Reproduce exactly, and nothing but, the lines between the one with "Viewport: 1288px width, 935px" and the end of the entries, both ends included.
--- Source material Enclosed Below ---
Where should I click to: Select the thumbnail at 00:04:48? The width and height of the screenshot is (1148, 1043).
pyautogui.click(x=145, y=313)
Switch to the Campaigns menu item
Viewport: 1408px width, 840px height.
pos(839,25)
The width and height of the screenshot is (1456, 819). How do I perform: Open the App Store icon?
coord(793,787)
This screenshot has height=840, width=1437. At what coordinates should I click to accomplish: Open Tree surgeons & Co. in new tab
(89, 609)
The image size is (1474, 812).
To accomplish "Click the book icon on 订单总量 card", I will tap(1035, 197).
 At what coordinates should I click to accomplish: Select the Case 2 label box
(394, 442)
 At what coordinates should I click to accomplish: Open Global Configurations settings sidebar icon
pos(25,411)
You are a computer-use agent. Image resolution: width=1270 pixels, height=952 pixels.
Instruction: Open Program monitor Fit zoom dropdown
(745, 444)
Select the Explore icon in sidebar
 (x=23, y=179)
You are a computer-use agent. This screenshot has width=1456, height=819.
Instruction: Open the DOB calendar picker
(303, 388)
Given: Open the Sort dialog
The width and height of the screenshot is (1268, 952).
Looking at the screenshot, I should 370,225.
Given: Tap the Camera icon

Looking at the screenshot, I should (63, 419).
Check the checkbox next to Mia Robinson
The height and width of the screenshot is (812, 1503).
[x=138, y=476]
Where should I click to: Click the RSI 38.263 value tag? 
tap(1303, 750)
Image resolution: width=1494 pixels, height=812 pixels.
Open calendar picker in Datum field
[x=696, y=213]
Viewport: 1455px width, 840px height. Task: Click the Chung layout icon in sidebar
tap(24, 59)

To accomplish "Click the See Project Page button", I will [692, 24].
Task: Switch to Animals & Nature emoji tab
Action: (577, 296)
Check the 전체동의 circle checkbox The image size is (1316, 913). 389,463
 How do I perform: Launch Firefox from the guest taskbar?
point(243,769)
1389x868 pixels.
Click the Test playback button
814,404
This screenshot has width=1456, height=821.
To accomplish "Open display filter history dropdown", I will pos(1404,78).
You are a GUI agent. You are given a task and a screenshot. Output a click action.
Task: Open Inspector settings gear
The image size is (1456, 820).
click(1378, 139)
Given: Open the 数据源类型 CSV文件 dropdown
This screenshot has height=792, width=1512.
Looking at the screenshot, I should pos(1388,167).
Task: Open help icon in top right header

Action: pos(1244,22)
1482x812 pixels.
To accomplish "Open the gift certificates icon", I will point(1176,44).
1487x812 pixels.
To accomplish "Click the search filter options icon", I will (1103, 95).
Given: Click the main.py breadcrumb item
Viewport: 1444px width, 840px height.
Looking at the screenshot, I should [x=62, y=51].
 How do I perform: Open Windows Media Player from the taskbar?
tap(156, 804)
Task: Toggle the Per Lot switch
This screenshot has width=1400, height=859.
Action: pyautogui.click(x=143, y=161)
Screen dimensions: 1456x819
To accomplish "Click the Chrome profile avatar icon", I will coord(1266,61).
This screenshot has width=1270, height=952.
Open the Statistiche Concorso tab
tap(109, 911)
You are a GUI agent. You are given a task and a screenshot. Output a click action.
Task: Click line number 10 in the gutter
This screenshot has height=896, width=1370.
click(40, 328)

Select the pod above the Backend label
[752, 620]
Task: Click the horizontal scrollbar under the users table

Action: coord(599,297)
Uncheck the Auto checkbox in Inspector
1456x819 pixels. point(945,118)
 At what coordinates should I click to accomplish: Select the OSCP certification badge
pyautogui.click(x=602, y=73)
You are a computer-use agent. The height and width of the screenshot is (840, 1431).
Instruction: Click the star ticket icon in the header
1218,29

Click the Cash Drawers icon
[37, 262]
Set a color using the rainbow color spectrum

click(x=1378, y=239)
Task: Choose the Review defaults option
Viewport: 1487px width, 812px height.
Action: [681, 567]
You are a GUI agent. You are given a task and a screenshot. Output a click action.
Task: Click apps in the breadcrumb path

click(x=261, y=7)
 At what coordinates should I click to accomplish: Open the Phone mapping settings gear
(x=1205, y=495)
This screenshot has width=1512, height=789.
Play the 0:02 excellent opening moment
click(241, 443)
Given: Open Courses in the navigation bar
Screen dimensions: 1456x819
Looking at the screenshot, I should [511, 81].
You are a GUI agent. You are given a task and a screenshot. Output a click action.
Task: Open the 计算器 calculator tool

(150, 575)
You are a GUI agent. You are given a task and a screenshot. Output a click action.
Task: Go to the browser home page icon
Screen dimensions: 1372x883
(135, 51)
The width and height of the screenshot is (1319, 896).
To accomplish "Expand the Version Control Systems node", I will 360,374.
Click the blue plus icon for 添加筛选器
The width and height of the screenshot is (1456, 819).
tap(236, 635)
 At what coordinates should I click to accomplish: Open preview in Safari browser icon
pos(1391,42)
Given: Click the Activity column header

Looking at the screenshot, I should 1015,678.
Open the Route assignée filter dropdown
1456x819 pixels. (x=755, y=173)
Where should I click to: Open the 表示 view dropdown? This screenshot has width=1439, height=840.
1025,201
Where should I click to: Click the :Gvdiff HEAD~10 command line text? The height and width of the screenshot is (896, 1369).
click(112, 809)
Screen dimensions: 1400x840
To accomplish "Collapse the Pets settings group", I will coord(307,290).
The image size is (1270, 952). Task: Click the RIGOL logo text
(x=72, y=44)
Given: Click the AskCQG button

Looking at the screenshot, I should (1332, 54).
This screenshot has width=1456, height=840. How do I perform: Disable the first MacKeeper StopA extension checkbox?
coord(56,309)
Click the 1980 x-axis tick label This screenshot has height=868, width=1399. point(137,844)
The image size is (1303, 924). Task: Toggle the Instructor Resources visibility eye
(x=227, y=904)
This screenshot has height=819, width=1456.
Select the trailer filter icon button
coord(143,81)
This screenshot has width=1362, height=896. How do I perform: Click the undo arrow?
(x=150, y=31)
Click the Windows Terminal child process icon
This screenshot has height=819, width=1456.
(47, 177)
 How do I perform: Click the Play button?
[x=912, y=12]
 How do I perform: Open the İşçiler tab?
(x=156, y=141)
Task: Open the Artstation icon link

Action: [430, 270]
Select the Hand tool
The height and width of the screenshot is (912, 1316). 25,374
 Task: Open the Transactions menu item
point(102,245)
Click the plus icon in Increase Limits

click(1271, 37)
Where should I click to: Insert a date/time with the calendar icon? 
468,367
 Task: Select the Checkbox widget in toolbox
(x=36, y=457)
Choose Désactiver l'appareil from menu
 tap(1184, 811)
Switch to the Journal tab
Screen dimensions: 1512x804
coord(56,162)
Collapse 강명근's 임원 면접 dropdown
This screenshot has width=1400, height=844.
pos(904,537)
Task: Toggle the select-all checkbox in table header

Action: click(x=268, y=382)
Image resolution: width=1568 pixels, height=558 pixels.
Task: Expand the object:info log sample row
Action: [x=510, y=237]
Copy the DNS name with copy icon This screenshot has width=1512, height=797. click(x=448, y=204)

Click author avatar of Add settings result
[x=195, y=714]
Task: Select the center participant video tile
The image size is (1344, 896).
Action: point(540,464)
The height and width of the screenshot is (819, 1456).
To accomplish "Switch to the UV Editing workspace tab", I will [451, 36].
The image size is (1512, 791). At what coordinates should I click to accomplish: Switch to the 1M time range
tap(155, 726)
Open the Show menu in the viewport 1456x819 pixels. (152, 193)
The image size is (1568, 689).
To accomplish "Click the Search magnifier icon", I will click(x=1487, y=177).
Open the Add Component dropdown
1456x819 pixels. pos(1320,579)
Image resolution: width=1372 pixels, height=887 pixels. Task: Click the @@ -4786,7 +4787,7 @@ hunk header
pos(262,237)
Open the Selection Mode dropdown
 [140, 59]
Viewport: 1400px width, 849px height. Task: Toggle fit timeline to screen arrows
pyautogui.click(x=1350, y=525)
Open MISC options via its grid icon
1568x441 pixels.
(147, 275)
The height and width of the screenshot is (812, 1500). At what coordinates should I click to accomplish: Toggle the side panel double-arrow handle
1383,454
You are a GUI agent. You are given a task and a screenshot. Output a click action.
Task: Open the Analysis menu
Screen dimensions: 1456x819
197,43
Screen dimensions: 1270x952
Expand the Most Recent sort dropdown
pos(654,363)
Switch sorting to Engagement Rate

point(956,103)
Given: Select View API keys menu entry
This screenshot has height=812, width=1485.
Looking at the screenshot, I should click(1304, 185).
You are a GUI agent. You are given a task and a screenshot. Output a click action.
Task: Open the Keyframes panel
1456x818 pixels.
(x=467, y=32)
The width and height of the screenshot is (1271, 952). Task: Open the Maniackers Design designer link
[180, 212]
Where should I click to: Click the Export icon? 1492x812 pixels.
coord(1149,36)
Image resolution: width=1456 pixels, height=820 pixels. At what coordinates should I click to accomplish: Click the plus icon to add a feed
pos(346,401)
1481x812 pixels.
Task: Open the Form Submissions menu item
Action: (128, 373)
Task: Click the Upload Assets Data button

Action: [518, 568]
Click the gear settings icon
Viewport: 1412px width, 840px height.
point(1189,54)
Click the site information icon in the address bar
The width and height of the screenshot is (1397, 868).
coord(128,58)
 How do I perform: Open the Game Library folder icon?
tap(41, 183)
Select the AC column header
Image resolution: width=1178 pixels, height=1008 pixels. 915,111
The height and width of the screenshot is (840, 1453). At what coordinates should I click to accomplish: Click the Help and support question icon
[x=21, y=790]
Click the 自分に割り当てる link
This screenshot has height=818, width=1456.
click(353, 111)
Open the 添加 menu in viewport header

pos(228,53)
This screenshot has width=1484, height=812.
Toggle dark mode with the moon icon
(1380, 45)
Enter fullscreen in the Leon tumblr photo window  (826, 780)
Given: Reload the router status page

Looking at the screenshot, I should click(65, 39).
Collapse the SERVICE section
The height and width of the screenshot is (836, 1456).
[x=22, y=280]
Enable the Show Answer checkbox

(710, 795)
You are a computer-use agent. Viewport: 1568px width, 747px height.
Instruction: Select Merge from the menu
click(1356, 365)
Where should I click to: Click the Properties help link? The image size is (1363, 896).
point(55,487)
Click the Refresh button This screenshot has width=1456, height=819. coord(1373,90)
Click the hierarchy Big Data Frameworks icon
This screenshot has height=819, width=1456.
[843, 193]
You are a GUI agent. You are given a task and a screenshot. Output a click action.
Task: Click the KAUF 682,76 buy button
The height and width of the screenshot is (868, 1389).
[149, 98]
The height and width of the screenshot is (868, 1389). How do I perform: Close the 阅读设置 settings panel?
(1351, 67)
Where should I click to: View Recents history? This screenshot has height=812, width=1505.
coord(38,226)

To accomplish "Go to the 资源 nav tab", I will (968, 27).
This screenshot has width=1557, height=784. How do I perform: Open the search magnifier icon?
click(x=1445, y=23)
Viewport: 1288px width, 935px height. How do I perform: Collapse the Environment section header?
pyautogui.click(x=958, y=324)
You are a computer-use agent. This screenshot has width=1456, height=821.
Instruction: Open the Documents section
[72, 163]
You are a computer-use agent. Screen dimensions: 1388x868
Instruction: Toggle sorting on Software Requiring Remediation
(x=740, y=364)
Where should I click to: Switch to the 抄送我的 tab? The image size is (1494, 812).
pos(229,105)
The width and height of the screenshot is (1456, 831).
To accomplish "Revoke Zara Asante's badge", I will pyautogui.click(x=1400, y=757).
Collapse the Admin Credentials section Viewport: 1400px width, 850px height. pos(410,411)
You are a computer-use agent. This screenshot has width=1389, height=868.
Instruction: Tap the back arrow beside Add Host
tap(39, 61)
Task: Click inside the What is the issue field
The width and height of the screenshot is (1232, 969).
--- End of Enclosed Source material ---
→ **Response box**
Viewport: 1288px width, 935px height. How do I perform: Collapse the Environment section header?
pyautogui.click(x=958, y=324)
You are a computer-use agent. This screenshot has width=1456, height=821.
Instruction: Open the Documents section
[72, 163]
You are a computer-use agent. Screen dimensions: 1388x868
Instruction: Toggle sorting on Software Requiring Remediation
(x=740, y=364)
Where should I click to: Switch to the 抄送我的 tab? The image size is (1494, 812).
pos(229,105)
The width and height of the screenshot is (1456, 831).
To accomplish "Revoke Zara Asante's badge", I will pyautogui.click(x=1400, y=757).
Collapse the Admin Credentials section Viewport: 1400px width, 850px height. pos(410,411)
You are a computer-use agent. This screenshot has width=1389, height=868.
Instruction: Tap the back arrow beside Add Host
tap(39, 61)
Task: Click inside the What is the issue field
The width and height of the screenshot is (1232, 969).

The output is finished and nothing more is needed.